2 All identifying details of tweets and tweeters have been anonymised. Where we have substituted a description for a username or similar, these are understood to have not been valid Twitter usernames as of the date of publication.
3 We put this down to the fact that for CF sufferers and their loved ones, CF was such a pervading feature of their daily lives that it wouldn't require an explicit mention in every single tweet, excepting possibly for cases intended to be broadcast to ‘lay’ people where the term ‘cystic fibrosis’ would provide a key identifying detail of the topic.
4 A lot of the decisions we made (e.g. which CF news and update account specifically shall we use for our follower list?) happened in this way, where although we had attempted to explore options as systematically as possible, the outcome was usually settled on a trial-and-error basis of diving into the data and seeing whether what we had done had worked or not. We stand by this strategy as a means of providing a perfectly adequate demonstrative example of a novel method which we had developed and applied simultaneously, but also on the grounds that it produced valid and insightful results in and of itself. Clearly, more time should ultimately be spent on ‘working out the kinks’, but this kind of discussion is in part what we want to inspire by publishing the goings-on of this initial study of ours.
5 Co-occurrences, also known as collocations or concordances, are a linguistic analytic technique (McEnery & Hardie, 2012) available within Chorus software. For co-occurrence statistics, Chorus computes a value from 0 to 1 for each term used with the chosen root word based on how many times the root word appears with other terms. In this way, co-occurrences can be taken as a local (i.e. specific to your dataset) probability that you will find, for instance, the term ‘lung’ appearing with the term ‘transplant’. The table above indicates that these terms co-occur in between 23.0% and 26.7% of tweets across both datasets.
- We describe our user-following data capture strategy as a way of finding ‘needles in haystacks’. What might we mean by this phrase? Describe how the user-following data capture strategy might be more suited to this kind of research objective than a typical query keyword search.
- The case study we present here is around the topic of cystic fibrosis experiences and lifestyle issues. List three other topics from outside medical sociology which might be best addressed with a user-following data capture strategy.
- Our datasets were compiled from the timelines of Twitter followers of a cystic fibrosis news and update account. Using the three topics you listed in exercise 2, consider how you might go about locating a user-group on Twitter that would help you explore each topic.
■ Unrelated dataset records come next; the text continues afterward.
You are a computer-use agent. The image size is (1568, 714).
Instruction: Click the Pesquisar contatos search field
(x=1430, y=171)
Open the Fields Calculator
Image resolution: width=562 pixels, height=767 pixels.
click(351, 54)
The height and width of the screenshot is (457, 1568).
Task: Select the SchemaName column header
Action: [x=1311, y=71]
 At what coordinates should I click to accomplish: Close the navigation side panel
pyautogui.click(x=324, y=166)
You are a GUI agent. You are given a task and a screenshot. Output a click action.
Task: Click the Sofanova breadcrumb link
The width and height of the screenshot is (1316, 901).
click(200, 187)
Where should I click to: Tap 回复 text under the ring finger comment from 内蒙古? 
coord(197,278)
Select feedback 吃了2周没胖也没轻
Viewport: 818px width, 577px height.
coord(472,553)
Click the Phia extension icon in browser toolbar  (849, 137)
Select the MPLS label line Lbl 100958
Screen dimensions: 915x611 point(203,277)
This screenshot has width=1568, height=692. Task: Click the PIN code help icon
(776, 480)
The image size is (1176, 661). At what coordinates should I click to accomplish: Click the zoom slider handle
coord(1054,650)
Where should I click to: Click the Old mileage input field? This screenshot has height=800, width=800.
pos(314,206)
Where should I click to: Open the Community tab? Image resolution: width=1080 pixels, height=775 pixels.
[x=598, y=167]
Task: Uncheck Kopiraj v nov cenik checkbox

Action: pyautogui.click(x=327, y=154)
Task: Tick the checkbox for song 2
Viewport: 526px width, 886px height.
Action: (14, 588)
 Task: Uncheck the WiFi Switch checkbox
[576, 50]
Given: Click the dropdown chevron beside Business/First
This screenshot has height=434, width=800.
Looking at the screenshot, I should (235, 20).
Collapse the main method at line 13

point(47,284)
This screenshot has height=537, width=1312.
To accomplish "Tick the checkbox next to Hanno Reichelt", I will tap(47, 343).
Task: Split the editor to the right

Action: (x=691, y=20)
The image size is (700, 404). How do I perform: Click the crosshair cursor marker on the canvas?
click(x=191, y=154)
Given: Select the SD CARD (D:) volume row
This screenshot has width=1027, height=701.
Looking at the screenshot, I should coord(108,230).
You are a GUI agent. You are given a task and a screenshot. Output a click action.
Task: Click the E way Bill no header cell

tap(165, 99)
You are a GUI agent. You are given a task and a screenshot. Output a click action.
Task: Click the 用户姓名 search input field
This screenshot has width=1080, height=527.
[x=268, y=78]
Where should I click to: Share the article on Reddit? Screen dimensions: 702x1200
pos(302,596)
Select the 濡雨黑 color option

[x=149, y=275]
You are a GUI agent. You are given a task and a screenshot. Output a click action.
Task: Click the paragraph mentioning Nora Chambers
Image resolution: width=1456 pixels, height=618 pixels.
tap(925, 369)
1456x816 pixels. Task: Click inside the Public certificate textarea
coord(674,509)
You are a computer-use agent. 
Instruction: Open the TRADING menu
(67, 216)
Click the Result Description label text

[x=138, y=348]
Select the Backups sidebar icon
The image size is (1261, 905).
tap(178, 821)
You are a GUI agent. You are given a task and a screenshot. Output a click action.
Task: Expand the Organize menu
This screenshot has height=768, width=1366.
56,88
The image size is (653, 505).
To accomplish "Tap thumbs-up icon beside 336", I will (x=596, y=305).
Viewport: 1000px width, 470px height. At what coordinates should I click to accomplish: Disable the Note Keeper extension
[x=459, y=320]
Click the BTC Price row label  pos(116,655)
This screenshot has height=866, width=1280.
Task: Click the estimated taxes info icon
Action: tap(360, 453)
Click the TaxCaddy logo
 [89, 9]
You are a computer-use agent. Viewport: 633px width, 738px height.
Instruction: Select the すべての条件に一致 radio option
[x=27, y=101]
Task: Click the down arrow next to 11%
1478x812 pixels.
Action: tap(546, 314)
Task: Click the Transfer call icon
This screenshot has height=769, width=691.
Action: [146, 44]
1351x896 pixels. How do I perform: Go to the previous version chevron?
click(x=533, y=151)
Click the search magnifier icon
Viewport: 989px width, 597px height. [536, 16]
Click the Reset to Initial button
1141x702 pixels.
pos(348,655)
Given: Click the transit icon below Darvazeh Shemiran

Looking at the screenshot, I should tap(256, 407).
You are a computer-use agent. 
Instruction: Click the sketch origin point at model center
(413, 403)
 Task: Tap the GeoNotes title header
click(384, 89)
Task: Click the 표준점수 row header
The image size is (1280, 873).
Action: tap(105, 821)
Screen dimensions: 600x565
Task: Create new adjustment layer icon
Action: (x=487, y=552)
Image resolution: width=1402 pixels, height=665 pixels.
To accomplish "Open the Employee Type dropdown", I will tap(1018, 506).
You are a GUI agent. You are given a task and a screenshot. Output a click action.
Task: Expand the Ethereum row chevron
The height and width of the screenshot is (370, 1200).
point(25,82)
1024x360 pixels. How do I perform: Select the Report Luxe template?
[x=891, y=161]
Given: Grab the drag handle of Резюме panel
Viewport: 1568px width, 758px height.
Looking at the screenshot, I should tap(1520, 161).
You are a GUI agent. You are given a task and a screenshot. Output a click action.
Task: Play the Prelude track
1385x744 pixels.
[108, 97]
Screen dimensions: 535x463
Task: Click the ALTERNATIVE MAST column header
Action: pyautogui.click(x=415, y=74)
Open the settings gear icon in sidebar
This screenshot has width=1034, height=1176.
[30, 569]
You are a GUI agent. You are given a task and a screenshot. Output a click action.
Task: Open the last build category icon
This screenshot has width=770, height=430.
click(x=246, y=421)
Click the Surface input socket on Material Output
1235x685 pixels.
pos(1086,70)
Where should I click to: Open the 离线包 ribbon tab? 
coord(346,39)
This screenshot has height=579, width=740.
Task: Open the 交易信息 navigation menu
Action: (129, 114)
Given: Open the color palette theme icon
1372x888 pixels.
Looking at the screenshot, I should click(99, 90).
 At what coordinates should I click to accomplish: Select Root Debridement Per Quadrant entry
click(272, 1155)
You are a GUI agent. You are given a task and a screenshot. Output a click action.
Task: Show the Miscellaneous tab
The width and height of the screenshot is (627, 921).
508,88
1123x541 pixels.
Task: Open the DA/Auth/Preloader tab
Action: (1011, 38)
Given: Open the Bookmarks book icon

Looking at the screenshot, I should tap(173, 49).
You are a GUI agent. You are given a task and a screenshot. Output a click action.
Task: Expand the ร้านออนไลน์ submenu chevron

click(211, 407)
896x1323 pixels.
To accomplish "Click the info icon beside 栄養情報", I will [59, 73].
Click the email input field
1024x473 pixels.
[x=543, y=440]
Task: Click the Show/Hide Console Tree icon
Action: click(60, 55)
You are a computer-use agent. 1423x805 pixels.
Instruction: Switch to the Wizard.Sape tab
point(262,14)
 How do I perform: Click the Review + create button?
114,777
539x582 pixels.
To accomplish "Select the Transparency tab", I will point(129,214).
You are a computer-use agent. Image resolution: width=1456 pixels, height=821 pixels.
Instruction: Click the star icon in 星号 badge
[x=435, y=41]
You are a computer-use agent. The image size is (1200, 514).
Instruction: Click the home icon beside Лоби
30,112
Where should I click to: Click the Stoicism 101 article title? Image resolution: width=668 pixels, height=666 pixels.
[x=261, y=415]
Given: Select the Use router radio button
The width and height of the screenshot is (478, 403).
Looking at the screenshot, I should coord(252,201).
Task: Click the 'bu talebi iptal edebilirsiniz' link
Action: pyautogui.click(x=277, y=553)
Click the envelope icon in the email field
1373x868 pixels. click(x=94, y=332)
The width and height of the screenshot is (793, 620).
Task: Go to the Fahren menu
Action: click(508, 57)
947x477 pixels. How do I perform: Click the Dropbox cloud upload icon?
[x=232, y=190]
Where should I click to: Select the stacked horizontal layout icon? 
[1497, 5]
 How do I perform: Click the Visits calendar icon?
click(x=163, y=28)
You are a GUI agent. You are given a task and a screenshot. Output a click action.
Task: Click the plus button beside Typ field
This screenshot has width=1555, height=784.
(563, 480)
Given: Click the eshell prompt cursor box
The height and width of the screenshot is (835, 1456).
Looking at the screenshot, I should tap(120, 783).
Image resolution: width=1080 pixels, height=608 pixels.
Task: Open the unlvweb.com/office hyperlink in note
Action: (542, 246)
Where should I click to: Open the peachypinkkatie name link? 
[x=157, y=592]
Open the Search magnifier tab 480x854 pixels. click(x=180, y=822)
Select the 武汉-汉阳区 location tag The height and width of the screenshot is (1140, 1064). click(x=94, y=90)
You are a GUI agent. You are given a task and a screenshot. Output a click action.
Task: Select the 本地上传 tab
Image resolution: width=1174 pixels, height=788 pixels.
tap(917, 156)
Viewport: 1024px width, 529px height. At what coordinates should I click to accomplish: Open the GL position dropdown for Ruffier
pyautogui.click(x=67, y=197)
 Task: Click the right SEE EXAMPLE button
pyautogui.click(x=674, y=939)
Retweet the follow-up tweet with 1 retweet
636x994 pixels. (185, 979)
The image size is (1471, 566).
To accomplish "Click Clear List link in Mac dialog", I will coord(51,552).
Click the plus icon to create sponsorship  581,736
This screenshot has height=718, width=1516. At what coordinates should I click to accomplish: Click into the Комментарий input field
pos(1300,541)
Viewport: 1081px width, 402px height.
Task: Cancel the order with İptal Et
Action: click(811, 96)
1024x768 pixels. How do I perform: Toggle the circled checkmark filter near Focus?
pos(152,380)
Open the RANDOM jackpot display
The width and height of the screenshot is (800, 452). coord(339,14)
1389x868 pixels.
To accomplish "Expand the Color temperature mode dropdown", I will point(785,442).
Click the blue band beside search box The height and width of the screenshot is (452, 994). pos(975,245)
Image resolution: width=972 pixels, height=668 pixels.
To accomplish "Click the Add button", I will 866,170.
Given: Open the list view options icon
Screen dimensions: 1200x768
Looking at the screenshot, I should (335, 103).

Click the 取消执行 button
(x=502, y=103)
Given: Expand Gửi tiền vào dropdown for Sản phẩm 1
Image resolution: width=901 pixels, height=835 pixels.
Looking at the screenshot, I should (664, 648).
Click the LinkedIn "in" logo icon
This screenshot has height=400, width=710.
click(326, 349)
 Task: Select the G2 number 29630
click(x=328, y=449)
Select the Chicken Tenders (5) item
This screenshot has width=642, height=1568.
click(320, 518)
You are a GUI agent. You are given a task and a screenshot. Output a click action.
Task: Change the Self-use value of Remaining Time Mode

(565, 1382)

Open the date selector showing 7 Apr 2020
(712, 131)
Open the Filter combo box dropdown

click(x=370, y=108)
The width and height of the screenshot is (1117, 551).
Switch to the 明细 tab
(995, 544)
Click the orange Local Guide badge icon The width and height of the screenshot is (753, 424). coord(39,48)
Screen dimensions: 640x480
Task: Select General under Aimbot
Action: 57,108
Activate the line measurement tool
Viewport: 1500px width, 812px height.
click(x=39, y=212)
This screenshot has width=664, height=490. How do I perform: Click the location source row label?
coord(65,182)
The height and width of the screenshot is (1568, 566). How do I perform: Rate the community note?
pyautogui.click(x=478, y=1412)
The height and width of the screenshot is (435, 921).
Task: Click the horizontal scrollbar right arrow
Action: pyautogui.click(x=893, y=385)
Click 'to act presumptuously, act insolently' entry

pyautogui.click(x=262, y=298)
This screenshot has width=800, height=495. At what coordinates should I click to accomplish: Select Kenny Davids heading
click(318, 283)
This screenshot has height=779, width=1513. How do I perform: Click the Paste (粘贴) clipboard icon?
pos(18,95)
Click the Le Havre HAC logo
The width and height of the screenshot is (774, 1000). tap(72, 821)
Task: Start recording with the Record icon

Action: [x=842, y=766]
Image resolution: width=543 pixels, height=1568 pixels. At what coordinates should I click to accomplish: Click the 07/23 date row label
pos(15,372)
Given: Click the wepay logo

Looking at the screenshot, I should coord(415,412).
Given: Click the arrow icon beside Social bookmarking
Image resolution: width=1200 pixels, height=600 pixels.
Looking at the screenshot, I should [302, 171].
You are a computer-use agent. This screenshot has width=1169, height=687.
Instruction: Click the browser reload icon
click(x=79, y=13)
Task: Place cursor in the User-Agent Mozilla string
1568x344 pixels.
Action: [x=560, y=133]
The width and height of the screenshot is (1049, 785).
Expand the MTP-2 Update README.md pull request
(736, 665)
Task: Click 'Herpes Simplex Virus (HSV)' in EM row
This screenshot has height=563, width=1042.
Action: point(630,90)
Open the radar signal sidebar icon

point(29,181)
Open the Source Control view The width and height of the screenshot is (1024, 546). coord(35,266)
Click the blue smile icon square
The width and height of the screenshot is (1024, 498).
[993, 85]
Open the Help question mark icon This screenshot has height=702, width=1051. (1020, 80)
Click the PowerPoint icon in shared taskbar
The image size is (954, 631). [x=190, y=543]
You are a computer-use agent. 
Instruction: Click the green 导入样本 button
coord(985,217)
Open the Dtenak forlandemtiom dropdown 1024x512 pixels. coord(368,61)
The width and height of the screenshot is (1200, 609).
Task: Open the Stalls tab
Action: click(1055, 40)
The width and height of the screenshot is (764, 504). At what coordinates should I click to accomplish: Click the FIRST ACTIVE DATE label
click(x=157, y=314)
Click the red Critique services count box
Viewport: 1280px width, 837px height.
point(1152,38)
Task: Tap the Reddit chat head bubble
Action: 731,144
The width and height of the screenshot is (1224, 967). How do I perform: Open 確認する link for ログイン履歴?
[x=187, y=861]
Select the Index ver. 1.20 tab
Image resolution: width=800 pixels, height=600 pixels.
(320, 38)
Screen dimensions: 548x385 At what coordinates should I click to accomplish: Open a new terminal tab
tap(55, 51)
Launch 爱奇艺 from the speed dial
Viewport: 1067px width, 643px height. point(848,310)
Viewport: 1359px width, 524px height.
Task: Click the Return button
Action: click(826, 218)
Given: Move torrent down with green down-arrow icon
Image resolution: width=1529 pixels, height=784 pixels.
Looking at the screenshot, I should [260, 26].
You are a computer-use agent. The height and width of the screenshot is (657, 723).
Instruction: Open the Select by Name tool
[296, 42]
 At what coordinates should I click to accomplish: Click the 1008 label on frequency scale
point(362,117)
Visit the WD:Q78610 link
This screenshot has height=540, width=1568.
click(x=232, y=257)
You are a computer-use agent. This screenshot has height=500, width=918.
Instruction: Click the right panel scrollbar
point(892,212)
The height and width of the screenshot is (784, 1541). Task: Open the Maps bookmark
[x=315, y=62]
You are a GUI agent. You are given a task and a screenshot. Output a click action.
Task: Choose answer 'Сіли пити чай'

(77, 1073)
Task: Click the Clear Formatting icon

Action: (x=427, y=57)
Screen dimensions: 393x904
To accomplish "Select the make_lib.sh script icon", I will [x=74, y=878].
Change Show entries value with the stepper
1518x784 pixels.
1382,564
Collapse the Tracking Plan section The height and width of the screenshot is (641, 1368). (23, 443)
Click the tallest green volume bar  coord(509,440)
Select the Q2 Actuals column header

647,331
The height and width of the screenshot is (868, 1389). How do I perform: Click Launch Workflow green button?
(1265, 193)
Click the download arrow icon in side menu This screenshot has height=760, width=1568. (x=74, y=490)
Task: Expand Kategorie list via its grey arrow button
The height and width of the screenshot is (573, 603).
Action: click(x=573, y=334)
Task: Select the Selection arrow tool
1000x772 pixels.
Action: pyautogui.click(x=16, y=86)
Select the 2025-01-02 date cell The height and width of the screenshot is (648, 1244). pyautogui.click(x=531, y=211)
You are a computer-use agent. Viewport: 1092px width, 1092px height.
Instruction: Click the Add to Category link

- Using Chorus software (see link in ‘Links to Relevant Web Resources’ section) collect a small user-following dataset from between 50 and 100 Twitter users around one of the topics you listed in exercises 2 and 3. Using the analytic techniques outlined in the present case (visual analysis of the term-level cluster map and the co-occurrence table), navigate your way around the dataset and write down any insights you elicit.